For the salon owner, one of the challenges is going to be the determination of a fair and reasonable agreement fee. In considering this matter cost items such as the power, rates, water, building rental etc. need to be factored into the fee together with the cost of providing staff assistance to the Independent Earner e.g. salon receptionist. The fee will always only be a percentage of the total salon operating costs.
See a sample agreement here (Link to Independent Earner Agreement at the end of this document)
Product Use and Sale
Another matter to consider is whether or not the Independent Earner provides their own product or whether they are able to use product owned by the salon. If it is the latter, is this product charged out to the Independent Earner at cost or otherwise?
If the Independent Earner sells to their client(s) salon product do they receive a percentage of the sale? Typically, this would be the case.
These two matters need to be clearly specified in the agreement.

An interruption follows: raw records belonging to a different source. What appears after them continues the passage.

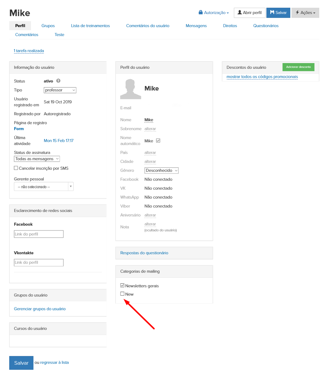Click the top Salvar button with disk icon
The width and height of the screenshot is (324, 376).
(278, 13)
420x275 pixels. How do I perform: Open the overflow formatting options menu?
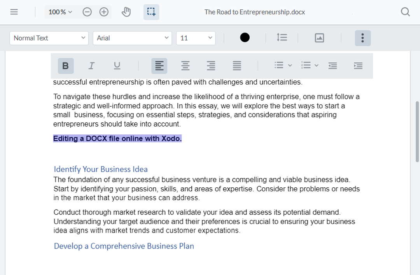[362, 38]
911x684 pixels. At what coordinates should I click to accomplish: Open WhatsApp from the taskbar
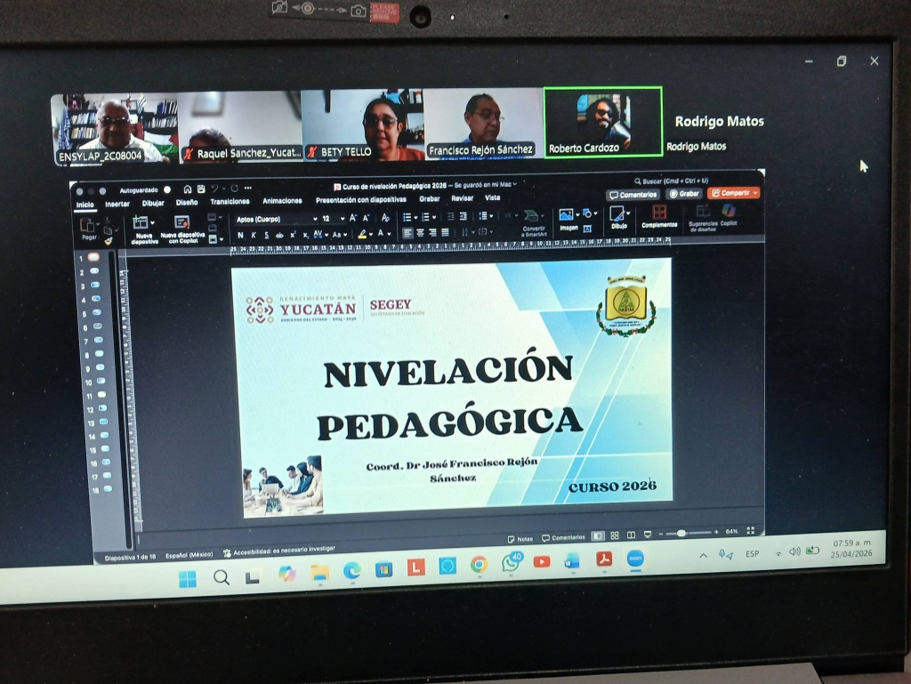click(512, 563)
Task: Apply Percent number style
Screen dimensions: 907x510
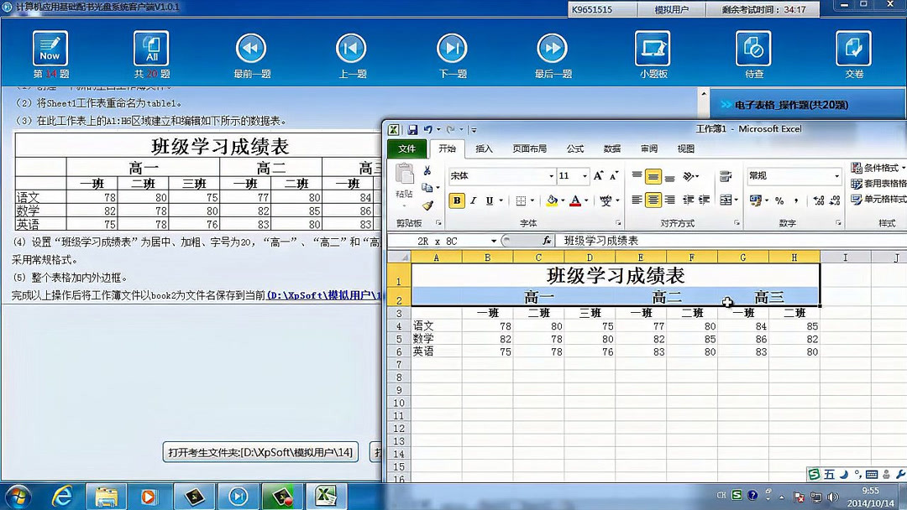Action: (x=779, y=200)
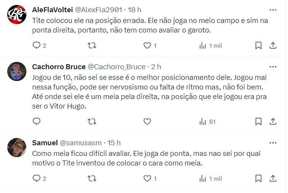Repost AleFlaVoltei's tweet
288x193 pixels.
[x=92, y=45]
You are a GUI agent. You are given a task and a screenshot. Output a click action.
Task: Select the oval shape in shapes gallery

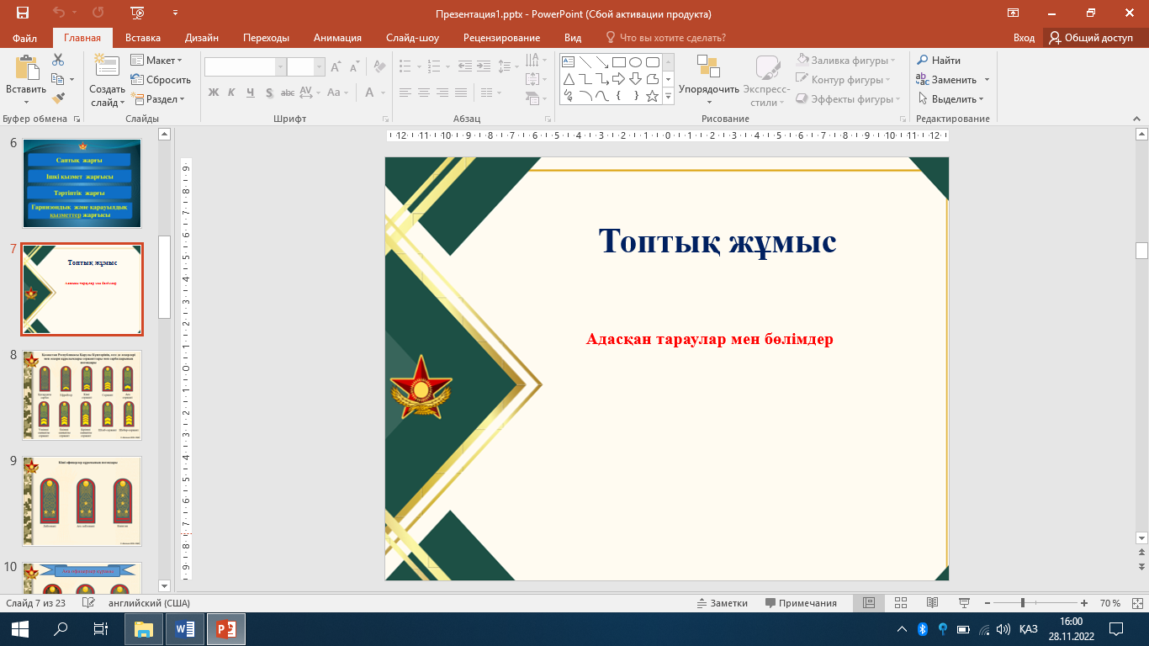[x=636, y=61]
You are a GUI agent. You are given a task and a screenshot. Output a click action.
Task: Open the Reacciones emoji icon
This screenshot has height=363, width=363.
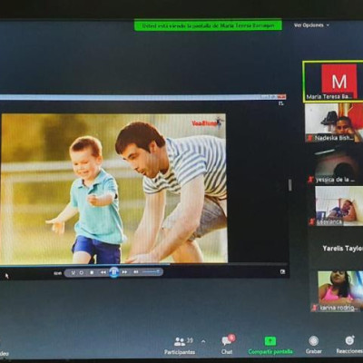(x=349, y=340)
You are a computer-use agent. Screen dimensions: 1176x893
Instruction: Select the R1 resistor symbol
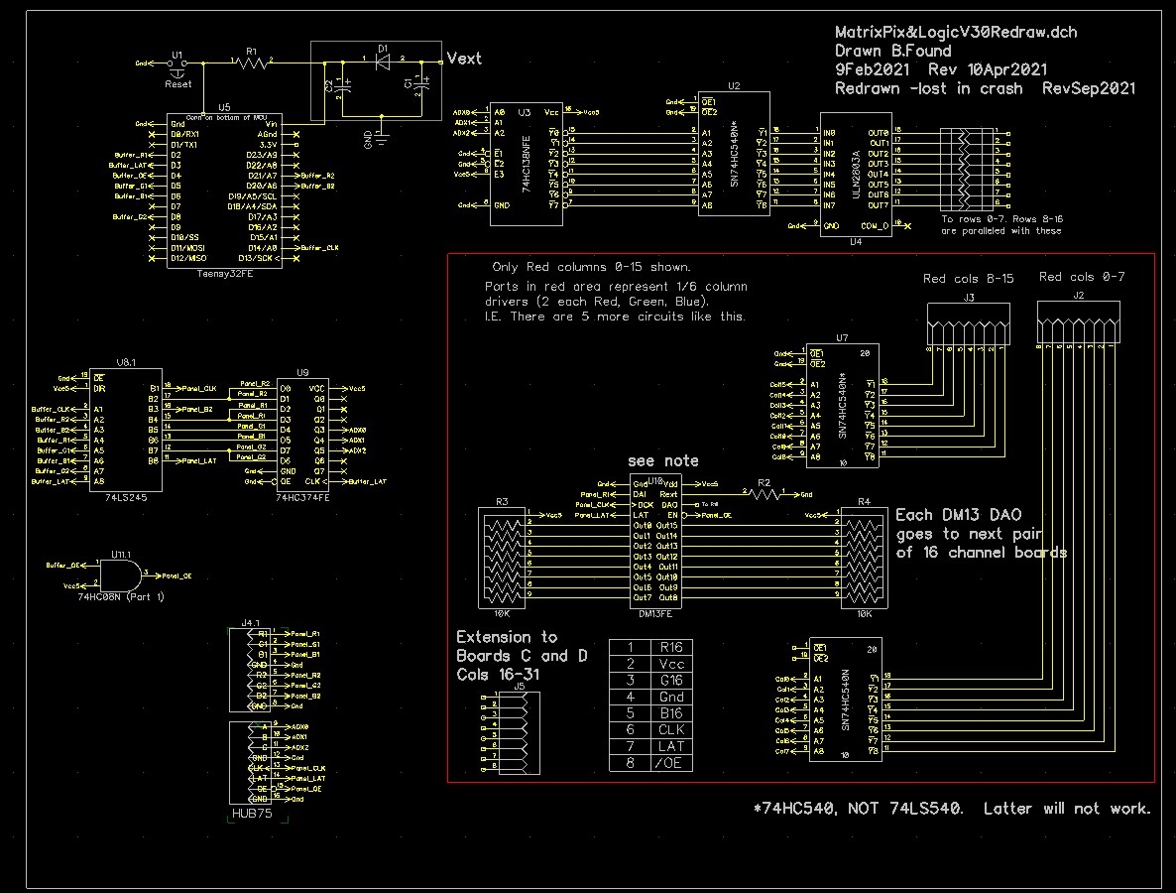tap(252, 63)
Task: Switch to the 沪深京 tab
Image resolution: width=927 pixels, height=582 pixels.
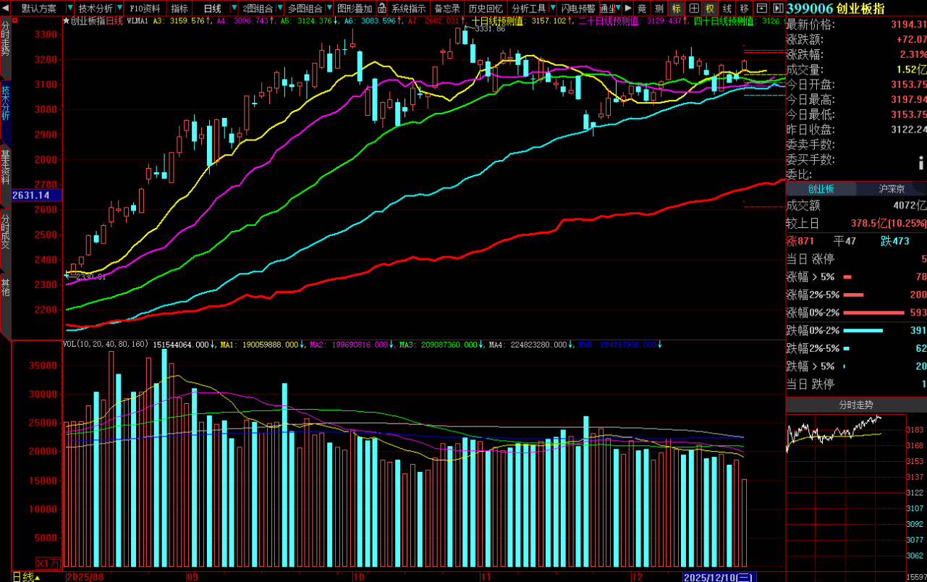Action: pos(891,189)
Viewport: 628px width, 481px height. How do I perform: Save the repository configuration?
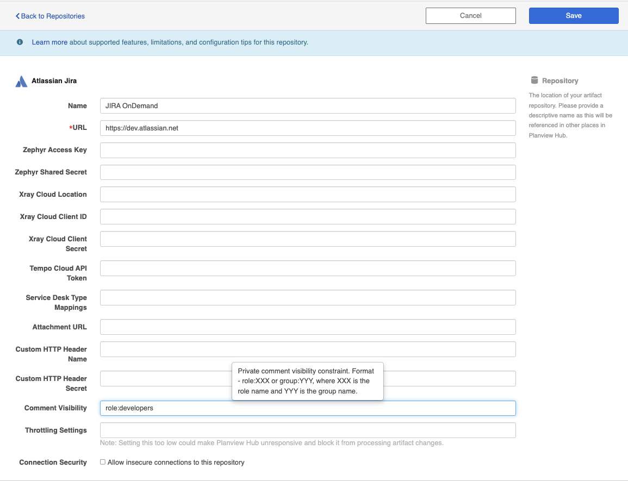(573, 16)
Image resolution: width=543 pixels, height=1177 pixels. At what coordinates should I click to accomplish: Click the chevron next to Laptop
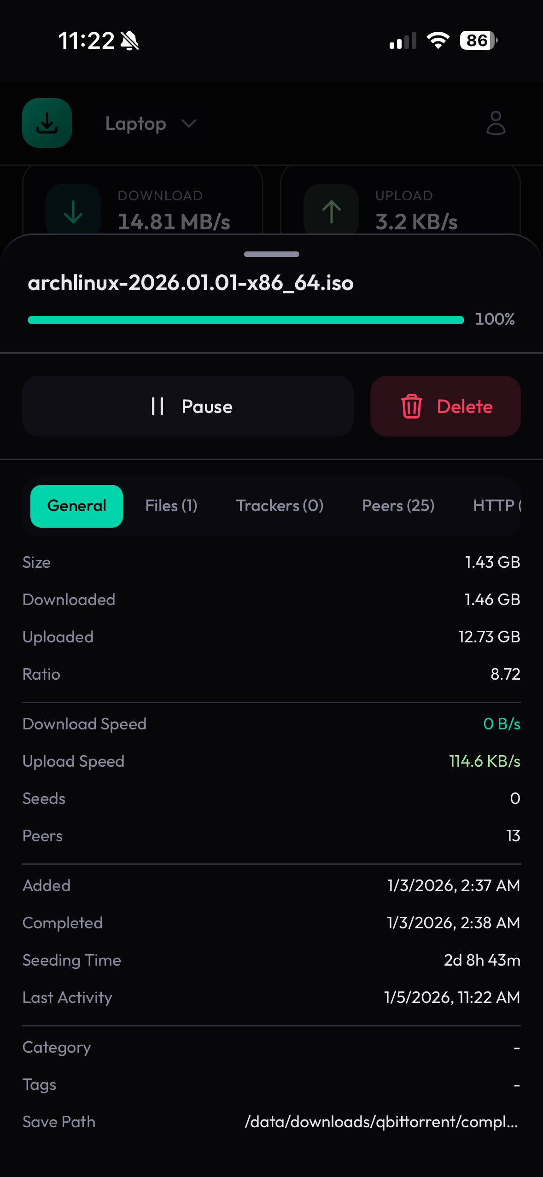tap(189, 123)
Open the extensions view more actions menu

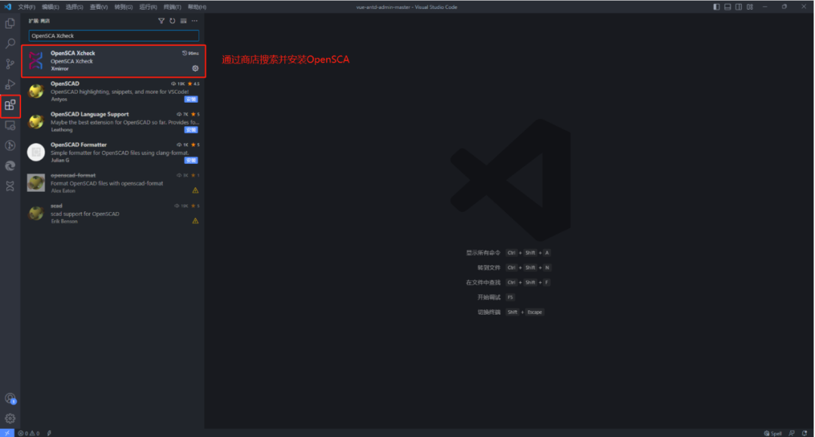coord(195,21)
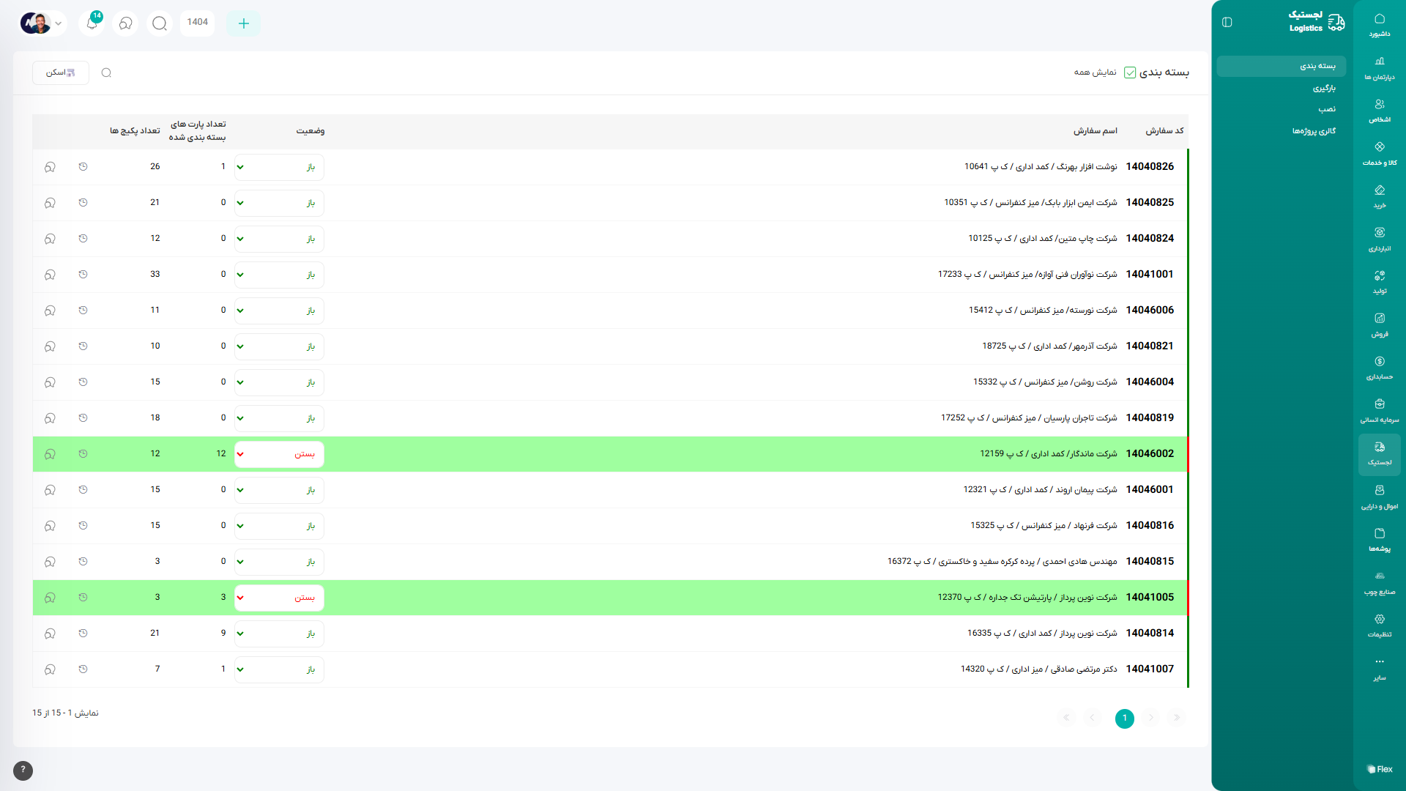The image size is (1406, 791).
Task: Open status dropdown for order 14046002
Action: (x=279, y=454)
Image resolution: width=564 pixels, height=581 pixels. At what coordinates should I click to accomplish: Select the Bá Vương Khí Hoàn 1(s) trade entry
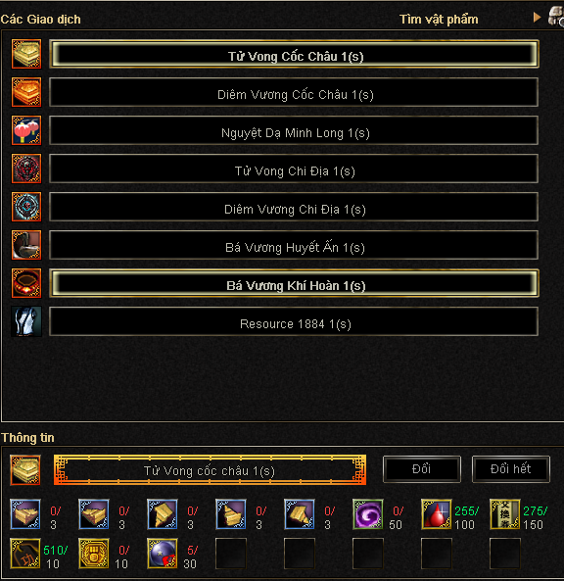294,283
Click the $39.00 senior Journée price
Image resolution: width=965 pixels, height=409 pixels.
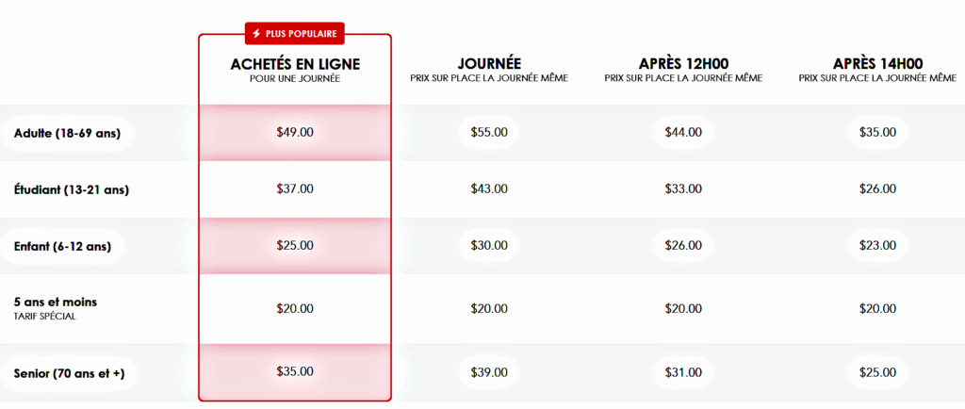(x=489, y=372)
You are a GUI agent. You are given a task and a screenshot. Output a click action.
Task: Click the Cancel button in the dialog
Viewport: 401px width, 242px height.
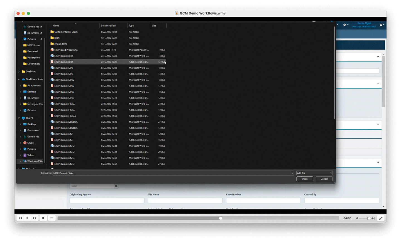[324, 179]
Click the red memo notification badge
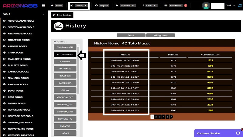Viewport: 243px width, 137px height. click(x=186, y=5)

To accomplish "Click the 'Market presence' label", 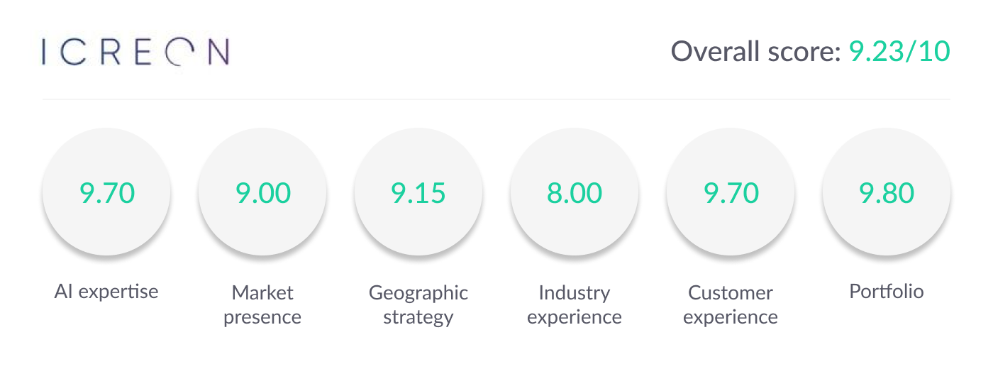I will (x=262, y=304).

Tax, Membership and Insurance
As independent earners are effectively running their own business, H&BNZ membership is not covered in independent earner agreements, so they would need to join in their own right as a H&BNZ member.
All taxes (including GST), insurances and ACC levies are the responsibility of the independent earner. Again, as the salon owner, it pays to make sure each independent earner meets their statutory obligations as it is your business’ good name at stake.
An Independent Agreement Template is attached to this Guide as Appendix 11. Please note that this template agreement is not a substitute for the parties obtaining independent legal, accounting and taxation advice prior to entering into any arrangement.